BEGIN DATA FOR THE TASK

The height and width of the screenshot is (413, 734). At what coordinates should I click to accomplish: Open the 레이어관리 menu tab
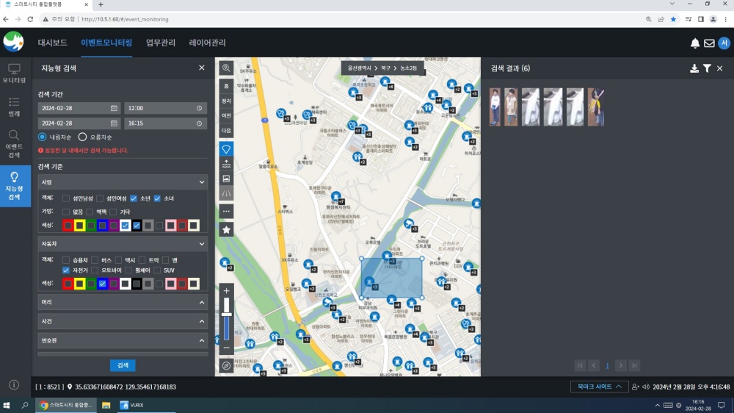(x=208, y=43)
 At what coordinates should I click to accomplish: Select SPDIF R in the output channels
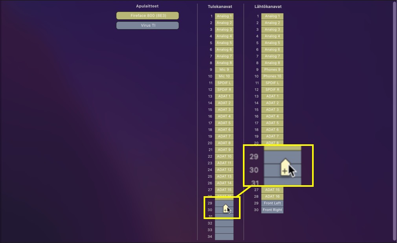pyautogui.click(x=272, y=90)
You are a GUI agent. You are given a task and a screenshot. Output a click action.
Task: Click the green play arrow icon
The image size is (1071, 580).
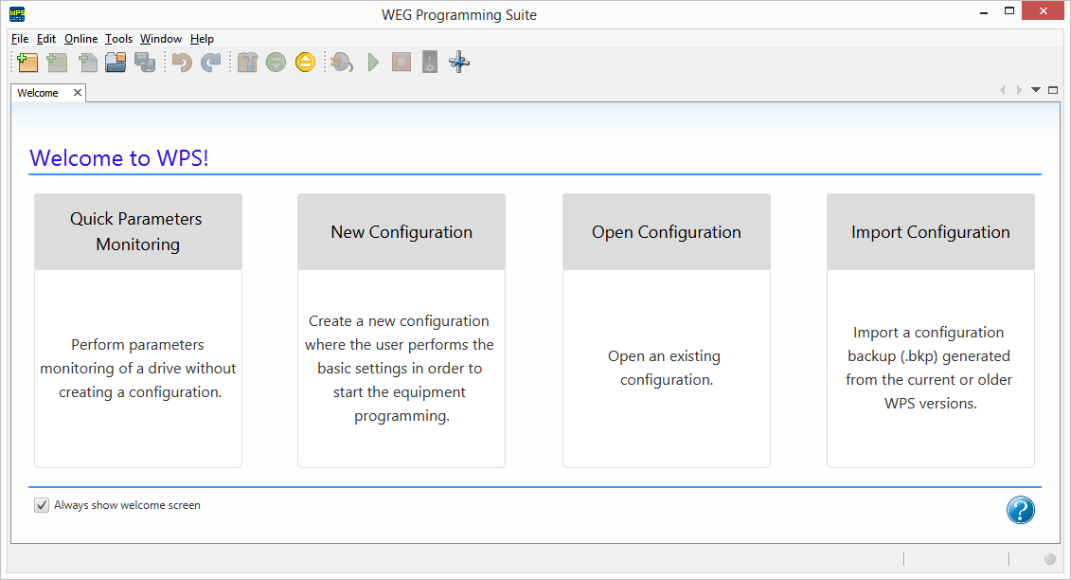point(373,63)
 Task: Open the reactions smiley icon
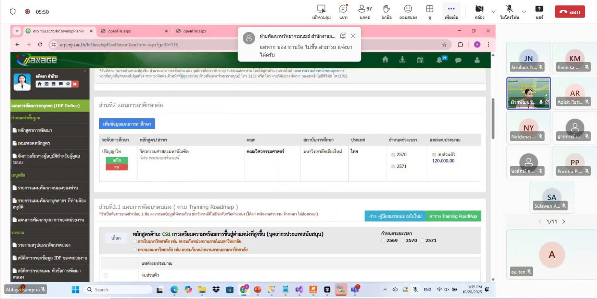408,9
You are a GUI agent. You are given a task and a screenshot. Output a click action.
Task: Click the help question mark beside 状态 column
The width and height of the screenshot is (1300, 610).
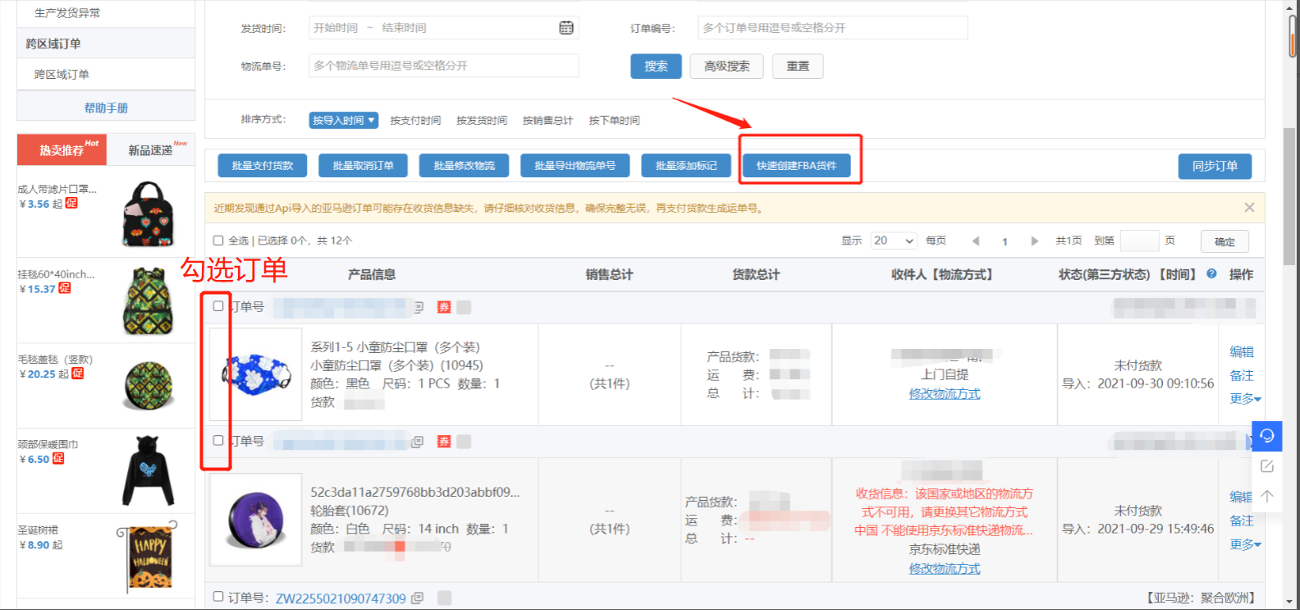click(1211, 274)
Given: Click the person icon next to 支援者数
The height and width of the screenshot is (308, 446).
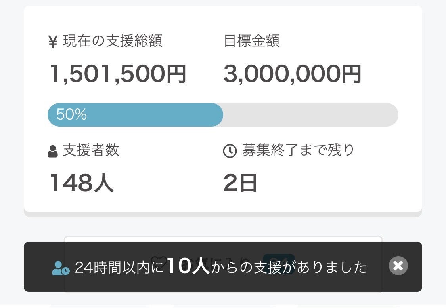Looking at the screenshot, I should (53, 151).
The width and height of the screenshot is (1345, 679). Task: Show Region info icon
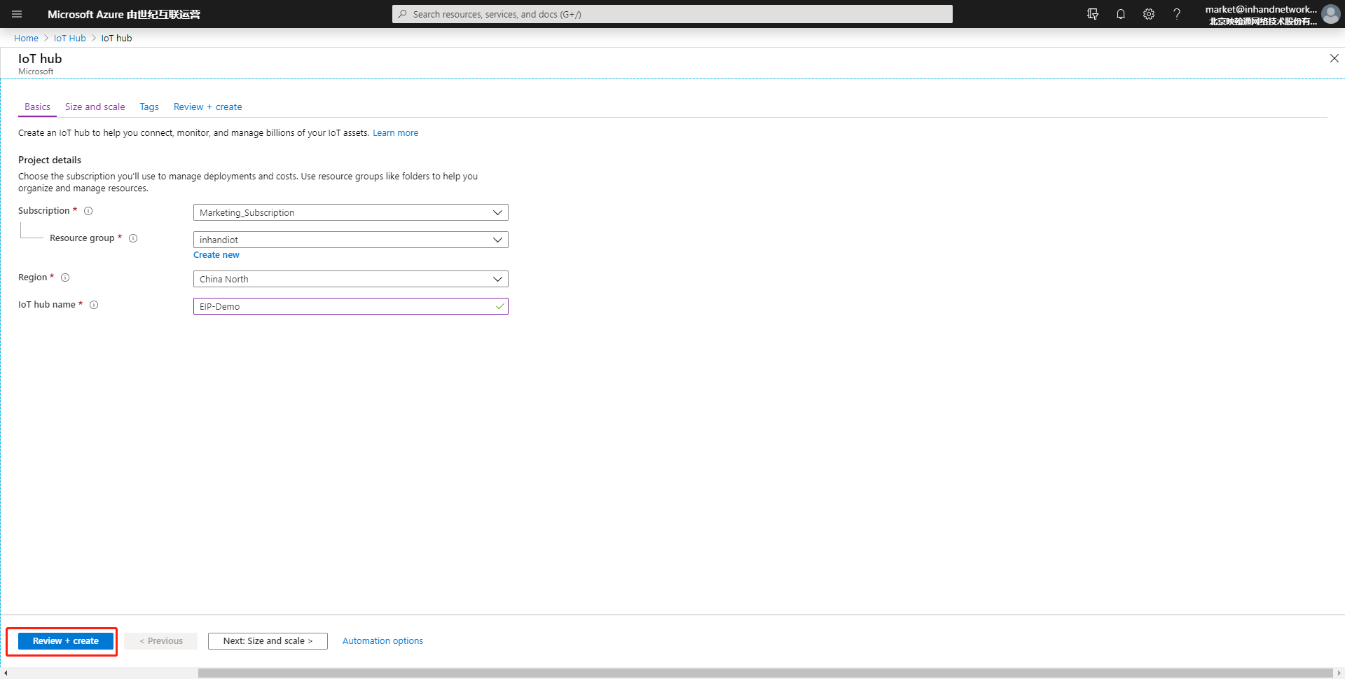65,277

END DATA FOR THE TASK
BEGIN DATA FOR THE TASK

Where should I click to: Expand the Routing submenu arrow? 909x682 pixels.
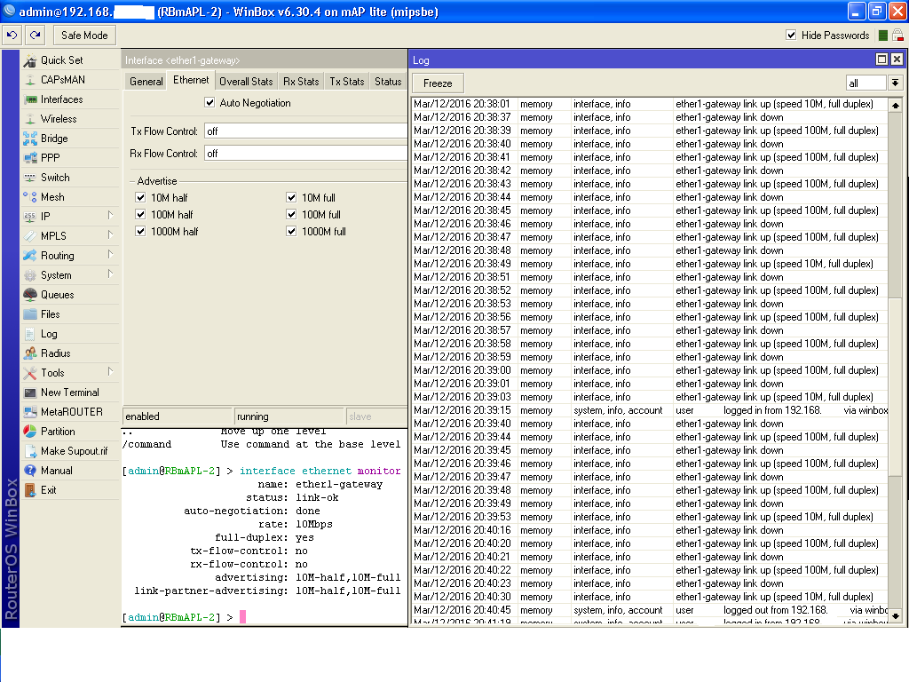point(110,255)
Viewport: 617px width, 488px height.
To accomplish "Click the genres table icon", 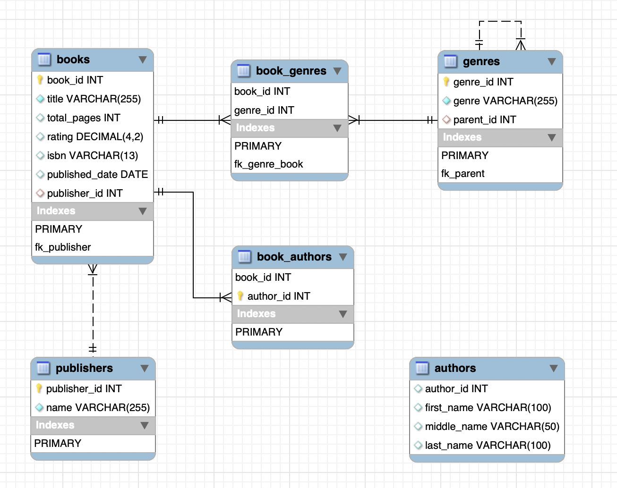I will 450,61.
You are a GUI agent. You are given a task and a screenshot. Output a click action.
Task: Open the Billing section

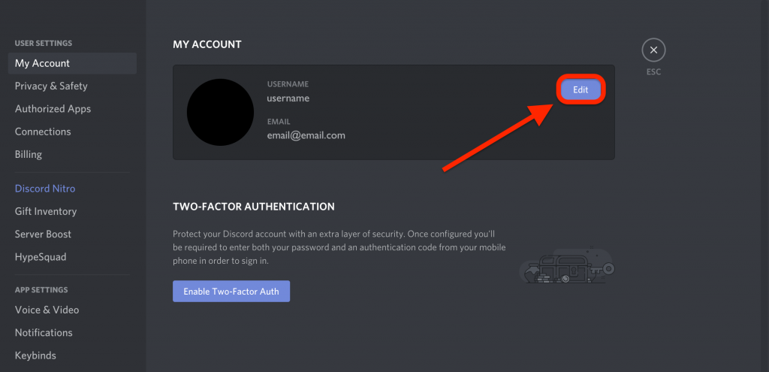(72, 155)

END DATA FOR THE TASK

- _TO DO_:
Set down word for word the lines above from the one with "The height and width of the screenshot is (413, 734)." up to and including the one with "Task: Click the help". Omit every picture.

- _ANSWER TO THE PROBLEM_:
The height and width of the screenshot is (413, 734). At what coordinates should I click to accomplish: Open the 레이어관리 menu tab
(x=208, y=43)
 At what coordinates should I click to accomplish: Select SPDIF R in the output channels
pyautogui.click(x=272, y=90)
You are a GUI agent. You are given a task and a screenshot. Output a click action.
Task: Click the green play arrow icon
The image size is (1071, 580).
point(373,63)
 Task: Open the reactions smiley icon
408,9
You are a GUI agent. You are given a task and a screenshot. Output a click action.
Task: Click the help question mark beside 状态 column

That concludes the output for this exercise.